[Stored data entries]
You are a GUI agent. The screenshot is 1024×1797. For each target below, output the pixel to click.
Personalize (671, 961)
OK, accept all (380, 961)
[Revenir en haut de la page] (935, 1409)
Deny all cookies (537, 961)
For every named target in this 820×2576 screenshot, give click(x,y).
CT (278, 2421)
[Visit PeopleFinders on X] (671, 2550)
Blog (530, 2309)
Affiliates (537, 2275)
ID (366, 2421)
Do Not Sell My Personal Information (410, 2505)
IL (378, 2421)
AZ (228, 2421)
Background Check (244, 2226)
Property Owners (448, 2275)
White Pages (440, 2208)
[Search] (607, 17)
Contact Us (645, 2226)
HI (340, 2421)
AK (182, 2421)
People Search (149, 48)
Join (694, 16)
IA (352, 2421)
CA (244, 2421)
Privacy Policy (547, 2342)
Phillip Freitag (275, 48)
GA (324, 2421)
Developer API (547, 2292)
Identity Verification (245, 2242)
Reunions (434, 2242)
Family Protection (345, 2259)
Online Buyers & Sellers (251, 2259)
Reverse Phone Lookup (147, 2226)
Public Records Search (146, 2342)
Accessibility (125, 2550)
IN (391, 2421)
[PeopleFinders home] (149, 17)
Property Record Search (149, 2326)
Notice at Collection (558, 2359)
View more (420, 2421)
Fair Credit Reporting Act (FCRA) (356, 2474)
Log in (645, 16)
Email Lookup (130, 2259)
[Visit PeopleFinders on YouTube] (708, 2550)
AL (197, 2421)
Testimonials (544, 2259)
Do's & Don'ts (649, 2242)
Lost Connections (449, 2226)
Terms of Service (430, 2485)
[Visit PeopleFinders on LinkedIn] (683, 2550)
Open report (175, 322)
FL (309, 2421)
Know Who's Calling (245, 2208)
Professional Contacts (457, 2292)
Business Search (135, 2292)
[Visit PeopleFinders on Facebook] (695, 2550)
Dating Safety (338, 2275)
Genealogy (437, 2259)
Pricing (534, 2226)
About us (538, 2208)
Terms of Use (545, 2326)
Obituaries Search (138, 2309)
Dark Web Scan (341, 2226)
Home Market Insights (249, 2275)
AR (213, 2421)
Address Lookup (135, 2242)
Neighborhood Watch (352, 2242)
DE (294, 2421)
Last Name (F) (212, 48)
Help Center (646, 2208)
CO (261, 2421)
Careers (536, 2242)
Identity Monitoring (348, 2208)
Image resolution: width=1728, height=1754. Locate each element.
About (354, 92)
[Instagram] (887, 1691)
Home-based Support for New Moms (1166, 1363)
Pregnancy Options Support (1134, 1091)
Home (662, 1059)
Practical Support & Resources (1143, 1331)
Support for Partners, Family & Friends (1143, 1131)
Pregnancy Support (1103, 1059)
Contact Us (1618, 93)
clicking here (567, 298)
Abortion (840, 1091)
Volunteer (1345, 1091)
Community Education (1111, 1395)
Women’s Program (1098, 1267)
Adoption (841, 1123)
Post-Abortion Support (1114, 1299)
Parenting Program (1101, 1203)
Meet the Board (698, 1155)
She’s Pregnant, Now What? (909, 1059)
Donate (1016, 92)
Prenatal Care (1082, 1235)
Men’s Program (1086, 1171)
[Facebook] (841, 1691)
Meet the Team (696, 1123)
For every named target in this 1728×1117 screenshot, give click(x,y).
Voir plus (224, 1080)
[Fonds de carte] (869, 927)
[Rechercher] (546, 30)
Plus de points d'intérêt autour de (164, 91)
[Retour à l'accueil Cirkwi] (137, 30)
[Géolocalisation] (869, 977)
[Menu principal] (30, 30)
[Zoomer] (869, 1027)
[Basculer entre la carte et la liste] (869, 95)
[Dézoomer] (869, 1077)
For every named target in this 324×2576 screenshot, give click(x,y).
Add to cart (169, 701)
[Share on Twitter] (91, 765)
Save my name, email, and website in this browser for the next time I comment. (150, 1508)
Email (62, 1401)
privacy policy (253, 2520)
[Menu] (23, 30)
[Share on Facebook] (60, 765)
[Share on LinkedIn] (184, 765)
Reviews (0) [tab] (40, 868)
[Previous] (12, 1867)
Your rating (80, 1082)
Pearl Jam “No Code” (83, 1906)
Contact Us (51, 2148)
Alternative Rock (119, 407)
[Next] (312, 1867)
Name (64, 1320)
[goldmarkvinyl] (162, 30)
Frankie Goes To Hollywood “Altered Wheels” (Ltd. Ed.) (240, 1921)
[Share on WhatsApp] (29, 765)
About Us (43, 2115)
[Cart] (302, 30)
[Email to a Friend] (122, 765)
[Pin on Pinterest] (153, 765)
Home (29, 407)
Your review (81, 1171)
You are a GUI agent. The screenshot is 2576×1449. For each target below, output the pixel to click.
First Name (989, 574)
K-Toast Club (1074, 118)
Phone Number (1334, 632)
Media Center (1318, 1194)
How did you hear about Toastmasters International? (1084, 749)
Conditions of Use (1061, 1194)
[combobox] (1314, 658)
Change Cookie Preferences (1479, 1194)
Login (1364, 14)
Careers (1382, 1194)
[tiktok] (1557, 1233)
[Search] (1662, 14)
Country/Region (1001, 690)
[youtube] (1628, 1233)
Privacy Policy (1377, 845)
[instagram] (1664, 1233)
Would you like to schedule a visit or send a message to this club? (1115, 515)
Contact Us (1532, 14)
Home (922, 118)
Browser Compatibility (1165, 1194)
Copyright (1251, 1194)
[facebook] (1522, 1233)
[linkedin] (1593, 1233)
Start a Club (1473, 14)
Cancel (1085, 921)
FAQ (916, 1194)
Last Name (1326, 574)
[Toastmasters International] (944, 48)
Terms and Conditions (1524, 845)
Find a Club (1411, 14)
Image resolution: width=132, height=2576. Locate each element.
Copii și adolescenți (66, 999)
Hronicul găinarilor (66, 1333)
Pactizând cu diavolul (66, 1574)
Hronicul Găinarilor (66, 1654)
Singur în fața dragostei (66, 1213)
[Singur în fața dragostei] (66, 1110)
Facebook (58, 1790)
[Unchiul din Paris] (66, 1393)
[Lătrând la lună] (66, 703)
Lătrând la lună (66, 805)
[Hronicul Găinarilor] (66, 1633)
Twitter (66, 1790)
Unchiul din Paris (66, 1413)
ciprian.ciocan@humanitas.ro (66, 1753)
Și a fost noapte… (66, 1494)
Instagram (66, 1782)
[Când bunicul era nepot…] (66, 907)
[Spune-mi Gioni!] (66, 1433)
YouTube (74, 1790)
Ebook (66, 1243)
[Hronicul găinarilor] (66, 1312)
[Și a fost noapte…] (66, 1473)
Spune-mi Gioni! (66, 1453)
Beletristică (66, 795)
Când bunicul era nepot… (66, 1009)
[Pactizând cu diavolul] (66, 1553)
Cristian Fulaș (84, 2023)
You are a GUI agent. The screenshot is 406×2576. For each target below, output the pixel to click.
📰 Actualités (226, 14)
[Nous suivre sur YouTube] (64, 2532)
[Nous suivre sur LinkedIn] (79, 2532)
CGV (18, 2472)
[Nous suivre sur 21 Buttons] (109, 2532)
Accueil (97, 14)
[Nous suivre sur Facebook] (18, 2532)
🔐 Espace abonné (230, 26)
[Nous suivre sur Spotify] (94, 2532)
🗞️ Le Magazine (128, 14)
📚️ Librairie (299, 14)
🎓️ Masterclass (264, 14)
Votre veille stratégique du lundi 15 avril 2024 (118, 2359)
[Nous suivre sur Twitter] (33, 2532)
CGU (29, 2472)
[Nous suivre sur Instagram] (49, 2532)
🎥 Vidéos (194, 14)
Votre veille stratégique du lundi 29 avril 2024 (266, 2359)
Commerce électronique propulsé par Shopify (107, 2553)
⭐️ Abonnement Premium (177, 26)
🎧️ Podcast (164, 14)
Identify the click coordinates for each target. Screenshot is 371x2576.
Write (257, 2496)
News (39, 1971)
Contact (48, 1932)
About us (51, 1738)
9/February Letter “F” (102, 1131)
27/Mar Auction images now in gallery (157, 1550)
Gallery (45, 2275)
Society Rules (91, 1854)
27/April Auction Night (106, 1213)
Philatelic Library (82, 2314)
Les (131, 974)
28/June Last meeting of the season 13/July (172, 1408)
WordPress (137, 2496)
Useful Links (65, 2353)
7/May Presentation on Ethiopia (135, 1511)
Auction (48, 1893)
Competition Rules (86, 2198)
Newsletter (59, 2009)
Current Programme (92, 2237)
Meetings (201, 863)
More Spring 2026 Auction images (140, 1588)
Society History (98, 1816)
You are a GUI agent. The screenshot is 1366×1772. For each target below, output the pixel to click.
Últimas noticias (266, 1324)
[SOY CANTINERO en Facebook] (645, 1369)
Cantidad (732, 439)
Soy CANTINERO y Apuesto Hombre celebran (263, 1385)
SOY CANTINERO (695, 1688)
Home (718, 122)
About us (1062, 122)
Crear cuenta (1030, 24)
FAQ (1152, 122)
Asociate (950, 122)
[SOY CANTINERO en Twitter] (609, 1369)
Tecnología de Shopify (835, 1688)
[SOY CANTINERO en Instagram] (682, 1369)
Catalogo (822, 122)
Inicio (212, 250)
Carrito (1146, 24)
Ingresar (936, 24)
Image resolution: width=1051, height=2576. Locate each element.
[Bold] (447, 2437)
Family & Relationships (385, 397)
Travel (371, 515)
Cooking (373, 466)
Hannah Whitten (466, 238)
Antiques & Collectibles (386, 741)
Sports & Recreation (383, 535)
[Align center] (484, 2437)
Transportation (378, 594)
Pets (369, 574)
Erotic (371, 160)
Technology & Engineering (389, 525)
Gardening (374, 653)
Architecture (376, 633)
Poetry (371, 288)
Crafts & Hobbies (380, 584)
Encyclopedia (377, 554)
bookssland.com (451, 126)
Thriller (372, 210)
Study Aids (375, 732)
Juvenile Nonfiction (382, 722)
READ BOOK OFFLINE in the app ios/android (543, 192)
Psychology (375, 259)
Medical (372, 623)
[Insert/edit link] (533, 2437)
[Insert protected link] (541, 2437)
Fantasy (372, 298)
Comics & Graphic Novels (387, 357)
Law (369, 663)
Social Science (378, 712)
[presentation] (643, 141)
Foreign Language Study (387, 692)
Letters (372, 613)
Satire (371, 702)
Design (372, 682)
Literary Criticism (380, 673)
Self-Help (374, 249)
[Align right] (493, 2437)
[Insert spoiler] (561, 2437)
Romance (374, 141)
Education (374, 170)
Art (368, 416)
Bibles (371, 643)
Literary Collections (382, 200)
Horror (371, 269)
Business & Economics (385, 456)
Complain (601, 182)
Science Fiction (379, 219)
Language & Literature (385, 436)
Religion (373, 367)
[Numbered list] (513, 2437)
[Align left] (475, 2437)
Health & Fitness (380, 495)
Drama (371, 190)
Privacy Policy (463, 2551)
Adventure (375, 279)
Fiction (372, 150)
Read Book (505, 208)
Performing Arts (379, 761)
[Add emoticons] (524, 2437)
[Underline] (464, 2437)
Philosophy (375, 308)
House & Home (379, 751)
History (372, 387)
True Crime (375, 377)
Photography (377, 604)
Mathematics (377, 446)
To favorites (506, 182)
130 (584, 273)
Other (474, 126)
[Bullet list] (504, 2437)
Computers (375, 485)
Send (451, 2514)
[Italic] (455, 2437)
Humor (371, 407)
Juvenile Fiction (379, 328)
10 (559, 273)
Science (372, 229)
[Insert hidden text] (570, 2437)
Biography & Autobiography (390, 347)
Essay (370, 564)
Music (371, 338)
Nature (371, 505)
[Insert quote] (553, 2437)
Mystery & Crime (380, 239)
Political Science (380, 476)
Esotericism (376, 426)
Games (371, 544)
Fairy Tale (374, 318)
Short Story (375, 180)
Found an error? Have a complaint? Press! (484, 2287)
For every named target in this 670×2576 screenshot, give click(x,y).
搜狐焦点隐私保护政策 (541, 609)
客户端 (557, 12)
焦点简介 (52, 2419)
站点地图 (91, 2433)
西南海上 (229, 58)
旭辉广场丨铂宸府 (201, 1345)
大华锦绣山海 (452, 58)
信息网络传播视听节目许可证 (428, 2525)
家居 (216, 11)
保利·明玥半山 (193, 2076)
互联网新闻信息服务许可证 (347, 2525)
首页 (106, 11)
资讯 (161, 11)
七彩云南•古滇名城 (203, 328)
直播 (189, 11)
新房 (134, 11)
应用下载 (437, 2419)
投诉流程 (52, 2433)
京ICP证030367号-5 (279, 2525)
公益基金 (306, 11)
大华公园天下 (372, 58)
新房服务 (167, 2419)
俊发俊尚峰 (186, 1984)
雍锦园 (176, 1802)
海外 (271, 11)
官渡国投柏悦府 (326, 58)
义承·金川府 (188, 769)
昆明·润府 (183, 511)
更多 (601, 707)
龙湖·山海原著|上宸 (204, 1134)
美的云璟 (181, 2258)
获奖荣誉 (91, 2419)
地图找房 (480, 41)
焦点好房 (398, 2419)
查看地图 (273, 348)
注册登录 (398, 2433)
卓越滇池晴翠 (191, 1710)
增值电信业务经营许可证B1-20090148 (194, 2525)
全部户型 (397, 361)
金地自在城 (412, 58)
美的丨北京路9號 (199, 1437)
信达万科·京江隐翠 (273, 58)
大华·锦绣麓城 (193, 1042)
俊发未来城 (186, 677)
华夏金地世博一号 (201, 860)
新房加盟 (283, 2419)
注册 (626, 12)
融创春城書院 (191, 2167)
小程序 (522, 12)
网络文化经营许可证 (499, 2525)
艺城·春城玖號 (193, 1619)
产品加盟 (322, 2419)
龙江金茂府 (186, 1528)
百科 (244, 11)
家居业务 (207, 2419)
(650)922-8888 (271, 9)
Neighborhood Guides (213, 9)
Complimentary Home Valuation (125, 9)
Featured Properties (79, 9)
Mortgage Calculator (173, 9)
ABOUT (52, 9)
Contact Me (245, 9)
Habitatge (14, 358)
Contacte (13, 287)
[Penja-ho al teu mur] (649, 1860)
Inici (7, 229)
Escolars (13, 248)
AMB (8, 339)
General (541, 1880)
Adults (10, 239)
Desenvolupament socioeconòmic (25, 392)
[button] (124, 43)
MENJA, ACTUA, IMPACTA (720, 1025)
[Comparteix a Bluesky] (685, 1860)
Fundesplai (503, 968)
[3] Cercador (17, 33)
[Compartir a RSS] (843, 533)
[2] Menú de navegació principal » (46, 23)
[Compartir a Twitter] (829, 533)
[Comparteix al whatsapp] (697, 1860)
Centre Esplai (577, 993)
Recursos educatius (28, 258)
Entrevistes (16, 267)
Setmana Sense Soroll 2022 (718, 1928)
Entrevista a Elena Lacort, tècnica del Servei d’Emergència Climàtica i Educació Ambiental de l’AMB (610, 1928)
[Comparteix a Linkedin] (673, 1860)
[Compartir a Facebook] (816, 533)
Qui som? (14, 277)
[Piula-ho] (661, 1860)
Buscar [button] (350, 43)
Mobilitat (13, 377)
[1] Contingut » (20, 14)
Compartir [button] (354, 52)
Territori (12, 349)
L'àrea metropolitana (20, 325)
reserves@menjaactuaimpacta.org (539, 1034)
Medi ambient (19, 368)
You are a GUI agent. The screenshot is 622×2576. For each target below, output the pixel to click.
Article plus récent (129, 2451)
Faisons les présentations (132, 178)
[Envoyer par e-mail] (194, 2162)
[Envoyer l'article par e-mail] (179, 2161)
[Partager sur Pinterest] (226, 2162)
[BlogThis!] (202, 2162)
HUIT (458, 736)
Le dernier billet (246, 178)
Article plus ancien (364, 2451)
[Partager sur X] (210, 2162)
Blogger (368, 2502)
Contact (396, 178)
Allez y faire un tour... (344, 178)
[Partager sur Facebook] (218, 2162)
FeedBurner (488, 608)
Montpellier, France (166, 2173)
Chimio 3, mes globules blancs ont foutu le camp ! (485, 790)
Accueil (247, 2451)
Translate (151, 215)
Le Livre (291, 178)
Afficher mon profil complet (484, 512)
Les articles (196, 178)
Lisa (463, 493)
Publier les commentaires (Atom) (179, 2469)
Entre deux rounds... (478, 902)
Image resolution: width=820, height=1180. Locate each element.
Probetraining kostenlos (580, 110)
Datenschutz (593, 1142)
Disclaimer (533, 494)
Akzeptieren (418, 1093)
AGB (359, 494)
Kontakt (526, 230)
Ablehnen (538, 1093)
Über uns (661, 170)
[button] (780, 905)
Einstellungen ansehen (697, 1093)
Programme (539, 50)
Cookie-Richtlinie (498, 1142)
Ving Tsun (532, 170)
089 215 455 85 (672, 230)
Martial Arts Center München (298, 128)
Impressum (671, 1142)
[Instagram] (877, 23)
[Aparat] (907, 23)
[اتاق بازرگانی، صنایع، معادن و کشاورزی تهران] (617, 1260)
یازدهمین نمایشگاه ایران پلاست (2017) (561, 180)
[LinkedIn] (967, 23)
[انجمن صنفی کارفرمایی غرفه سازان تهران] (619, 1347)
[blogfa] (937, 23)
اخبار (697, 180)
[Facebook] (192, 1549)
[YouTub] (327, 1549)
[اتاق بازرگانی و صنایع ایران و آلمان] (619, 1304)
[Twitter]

[About this task] Retype exactly, and only, the lines above from the one where "Music (371, 338)" occurs up to and including the one where "站点地图 (91, 2433)" occurs.

[Exercise solution]
Music (371, 338)
Nature (371, 505)
[Insert quote] (553, 2437)
Mystery & Crime (380, 239)
Political Science (380, 476)
Esotericism (376, 426)
Games (371, 544)
Fairy Tale (374, 318)
Short Story (375, 180)
Found an error? Have a complaint? Press! (484, 2287)
For every named target in this 670×2576 screenshot, give click(x,y).
搜狐焦点隐私保护政策 (541, 609)
客户端 (557, 12)
焦点简介 (52, 2419)
站点地图 (91, 2433)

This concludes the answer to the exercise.